## [Task inputs]
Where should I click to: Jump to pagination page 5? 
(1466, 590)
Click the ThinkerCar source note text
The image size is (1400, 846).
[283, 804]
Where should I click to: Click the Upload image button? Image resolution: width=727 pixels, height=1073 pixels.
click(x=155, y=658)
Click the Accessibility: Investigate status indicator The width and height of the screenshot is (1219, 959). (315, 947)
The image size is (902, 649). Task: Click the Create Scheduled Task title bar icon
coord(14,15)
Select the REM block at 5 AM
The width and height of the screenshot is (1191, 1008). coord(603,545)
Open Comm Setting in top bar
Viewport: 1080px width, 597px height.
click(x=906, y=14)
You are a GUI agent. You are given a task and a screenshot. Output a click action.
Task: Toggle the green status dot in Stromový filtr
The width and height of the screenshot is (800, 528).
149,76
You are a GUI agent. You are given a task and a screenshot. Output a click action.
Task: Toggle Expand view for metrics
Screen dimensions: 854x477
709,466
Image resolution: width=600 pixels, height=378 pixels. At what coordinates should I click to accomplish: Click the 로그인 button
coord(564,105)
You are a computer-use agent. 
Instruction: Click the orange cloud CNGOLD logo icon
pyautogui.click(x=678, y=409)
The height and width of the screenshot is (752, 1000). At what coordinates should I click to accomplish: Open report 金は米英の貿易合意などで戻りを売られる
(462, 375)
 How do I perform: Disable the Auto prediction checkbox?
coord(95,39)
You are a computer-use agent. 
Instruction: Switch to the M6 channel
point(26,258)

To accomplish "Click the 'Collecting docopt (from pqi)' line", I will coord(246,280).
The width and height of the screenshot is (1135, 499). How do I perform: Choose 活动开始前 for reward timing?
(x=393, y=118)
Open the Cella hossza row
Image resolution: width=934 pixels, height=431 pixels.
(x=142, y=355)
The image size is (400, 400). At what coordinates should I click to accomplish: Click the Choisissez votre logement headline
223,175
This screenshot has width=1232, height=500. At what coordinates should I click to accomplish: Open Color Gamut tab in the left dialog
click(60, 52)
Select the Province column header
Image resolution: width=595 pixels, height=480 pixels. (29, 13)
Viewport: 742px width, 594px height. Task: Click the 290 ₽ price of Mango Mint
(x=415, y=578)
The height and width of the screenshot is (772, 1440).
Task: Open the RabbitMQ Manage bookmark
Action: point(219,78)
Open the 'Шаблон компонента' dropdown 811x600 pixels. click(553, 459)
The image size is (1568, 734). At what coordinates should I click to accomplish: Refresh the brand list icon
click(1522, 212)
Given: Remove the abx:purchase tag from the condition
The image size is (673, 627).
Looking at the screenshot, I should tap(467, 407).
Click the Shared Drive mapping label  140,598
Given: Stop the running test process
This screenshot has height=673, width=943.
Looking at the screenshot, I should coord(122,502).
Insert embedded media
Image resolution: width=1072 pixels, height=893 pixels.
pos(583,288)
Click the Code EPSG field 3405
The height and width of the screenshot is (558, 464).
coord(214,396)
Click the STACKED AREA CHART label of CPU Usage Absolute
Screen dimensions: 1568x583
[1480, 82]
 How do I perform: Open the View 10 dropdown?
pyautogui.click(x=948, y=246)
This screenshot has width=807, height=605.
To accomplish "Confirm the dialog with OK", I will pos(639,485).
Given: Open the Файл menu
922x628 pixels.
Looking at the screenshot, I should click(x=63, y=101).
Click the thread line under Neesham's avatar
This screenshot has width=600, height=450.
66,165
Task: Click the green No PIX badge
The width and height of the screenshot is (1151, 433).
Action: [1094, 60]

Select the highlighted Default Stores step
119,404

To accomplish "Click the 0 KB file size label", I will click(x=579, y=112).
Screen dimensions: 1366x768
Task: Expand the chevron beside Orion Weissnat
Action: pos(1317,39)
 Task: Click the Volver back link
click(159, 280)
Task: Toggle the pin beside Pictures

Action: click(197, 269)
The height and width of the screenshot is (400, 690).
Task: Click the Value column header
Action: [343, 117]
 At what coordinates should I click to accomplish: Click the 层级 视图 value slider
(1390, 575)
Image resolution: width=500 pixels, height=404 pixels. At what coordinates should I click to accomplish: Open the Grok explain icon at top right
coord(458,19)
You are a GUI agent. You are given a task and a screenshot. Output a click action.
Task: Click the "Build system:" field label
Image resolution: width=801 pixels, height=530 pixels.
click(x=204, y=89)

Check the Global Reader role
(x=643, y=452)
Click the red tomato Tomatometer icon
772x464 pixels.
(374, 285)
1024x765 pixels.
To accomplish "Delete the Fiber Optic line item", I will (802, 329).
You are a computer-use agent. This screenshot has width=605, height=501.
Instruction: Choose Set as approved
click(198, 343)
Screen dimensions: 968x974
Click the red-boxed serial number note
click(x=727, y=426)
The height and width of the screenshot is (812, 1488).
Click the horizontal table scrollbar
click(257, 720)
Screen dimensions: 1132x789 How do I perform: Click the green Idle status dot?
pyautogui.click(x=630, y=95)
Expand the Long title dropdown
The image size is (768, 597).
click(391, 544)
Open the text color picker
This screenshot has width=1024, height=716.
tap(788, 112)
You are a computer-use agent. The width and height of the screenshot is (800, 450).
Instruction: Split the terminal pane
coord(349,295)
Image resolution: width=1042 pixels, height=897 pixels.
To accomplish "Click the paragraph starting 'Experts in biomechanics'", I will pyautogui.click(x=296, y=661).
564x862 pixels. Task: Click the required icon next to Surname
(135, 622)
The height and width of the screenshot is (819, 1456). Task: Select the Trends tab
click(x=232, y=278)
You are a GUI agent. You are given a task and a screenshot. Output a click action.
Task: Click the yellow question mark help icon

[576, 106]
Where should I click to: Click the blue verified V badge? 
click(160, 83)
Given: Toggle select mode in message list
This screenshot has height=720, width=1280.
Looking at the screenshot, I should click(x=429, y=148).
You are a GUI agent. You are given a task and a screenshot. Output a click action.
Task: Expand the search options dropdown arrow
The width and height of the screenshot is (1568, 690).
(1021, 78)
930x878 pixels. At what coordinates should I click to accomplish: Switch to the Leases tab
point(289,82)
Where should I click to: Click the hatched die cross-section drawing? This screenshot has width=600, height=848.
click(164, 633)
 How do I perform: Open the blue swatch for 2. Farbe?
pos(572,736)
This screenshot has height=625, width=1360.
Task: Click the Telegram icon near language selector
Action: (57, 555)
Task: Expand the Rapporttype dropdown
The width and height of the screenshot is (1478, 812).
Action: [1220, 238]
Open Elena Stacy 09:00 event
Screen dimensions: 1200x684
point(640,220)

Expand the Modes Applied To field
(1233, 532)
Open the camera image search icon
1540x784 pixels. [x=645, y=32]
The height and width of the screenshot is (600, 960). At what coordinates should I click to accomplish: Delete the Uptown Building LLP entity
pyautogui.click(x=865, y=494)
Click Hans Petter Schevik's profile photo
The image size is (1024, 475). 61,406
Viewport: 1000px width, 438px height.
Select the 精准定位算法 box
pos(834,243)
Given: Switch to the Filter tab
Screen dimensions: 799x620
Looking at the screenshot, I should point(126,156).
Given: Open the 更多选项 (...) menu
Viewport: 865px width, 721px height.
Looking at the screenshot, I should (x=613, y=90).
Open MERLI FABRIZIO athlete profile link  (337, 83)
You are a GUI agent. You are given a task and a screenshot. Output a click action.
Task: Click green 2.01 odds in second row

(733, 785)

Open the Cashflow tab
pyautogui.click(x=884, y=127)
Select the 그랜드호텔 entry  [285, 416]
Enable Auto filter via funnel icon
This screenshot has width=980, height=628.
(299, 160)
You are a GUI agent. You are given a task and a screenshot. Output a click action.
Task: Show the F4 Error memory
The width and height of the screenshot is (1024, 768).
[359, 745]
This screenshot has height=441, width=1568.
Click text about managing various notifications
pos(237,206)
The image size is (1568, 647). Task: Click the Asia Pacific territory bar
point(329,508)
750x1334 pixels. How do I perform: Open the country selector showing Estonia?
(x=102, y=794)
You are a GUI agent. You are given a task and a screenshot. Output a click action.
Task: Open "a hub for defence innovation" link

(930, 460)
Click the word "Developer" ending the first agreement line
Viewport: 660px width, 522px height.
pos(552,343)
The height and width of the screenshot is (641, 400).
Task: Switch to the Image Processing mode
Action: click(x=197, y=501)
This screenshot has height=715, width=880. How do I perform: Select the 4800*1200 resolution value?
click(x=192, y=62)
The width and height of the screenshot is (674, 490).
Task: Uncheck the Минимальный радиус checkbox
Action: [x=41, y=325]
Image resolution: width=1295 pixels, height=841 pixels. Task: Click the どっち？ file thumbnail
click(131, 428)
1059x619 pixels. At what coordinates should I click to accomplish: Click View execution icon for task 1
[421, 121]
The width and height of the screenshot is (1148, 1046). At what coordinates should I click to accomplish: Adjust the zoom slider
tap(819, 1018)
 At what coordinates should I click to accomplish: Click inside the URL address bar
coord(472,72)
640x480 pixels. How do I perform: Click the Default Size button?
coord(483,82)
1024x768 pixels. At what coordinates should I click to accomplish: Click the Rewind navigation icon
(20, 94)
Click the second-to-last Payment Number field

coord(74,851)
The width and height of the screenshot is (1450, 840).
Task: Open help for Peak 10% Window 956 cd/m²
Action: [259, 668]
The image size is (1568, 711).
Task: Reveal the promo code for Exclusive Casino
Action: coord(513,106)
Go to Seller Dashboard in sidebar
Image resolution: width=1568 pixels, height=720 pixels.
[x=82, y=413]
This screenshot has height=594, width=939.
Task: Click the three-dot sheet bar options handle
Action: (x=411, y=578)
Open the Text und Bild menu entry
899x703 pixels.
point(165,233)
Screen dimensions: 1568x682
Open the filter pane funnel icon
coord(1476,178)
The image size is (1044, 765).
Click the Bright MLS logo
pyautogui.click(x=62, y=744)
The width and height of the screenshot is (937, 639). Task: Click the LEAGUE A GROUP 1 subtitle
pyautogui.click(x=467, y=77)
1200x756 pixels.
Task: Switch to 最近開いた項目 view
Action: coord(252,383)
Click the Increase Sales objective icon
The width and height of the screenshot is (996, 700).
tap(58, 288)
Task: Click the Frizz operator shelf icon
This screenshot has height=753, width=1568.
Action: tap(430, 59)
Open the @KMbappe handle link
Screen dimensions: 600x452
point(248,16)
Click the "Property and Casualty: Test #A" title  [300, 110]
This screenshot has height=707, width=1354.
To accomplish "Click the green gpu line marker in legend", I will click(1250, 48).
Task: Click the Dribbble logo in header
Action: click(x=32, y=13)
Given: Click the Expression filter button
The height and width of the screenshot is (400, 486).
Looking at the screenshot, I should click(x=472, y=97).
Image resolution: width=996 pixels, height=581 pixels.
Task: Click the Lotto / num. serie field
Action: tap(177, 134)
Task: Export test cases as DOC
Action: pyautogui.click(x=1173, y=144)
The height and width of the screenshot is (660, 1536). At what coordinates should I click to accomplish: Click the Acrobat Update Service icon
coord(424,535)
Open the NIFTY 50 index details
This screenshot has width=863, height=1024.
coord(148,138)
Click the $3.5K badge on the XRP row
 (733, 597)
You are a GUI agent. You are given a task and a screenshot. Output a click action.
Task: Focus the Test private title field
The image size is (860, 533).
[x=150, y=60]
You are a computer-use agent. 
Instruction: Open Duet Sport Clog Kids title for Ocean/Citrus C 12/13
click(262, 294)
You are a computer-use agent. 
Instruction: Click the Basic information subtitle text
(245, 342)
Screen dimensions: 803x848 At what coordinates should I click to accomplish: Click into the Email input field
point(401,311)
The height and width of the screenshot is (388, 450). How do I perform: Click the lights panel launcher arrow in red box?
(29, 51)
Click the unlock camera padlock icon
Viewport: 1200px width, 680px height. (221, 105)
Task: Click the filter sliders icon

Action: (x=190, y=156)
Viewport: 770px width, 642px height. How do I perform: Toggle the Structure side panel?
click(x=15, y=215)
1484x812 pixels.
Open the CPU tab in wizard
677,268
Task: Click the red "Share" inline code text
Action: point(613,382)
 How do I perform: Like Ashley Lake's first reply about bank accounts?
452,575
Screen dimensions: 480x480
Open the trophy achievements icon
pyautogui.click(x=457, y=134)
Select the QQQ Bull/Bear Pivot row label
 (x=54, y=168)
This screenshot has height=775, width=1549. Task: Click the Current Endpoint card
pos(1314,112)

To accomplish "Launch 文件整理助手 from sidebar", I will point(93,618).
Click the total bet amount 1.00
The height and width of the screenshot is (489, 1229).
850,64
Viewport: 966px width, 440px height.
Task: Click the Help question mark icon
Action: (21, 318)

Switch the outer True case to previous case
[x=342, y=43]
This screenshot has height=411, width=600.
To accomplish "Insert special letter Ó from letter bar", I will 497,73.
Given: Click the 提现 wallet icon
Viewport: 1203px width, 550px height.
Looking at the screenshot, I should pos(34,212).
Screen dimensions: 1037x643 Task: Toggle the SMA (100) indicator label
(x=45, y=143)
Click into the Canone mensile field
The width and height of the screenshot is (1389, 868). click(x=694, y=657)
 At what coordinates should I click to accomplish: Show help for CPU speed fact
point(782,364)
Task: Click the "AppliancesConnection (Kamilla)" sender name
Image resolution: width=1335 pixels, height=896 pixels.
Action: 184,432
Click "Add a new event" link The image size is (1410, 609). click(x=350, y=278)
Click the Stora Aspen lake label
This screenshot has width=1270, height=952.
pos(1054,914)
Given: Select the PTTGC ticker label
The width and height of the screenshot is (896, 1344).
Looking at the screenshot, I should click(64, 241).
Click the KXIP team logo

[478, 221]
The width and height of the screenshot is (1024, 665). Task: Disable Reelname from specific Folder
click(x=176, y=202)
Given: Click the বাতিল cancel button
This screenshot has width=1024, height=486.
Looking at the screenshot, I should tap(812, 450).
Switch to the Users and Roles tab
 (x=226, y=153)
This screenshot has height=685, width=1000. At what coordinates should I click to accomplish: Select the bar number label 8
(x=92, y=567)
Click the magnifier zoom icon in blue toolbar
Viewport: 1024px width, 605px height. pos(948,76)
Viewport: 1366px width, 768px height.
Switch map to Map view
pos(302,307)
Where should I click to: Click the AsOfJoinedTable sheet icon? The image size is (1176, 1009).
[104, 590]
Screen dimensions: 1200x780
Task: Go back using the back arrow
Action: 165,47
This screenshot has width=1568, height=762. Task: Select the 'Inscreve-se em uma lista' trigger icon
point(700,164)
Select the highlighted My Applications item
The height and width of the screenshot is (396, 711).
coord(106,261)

## [How to complete this task]
Exactly as they stand, please print the lines from the first line of the records above down to the line that includes "Task: Toggle the green", both of those included and no others.

## [Expected output]
Where should I click to: Jump to pagination page 5? 
(1466, 590)
Click the ThinkerCar source note text
The image size is (1400, 846).
[283, 804]
Where should I click to: Click the Upload image button? Image resolution: width=727 pixels, height=1073 pixels.
click(x=155, y=658)
Click the Accessibility: Investigate status indicator The width and height of the screenshot is (1219, 959). (315, 947)
The image size is (902, 649). Task: Click the Create Scheduled Task title bar icon
coord(14,15)
Select the REM block at 5 AM
The width and height of the screenshot is (1191, 1008). coord(603,545)
Open Comm Setting in top bar
Viewport: 1080px width, 597px height.
click(x=906, y=14)
You are a GUI agent. You are given a task and a screenshot. Output a click action.
Task: Toggle the green status dot in Stromový filtr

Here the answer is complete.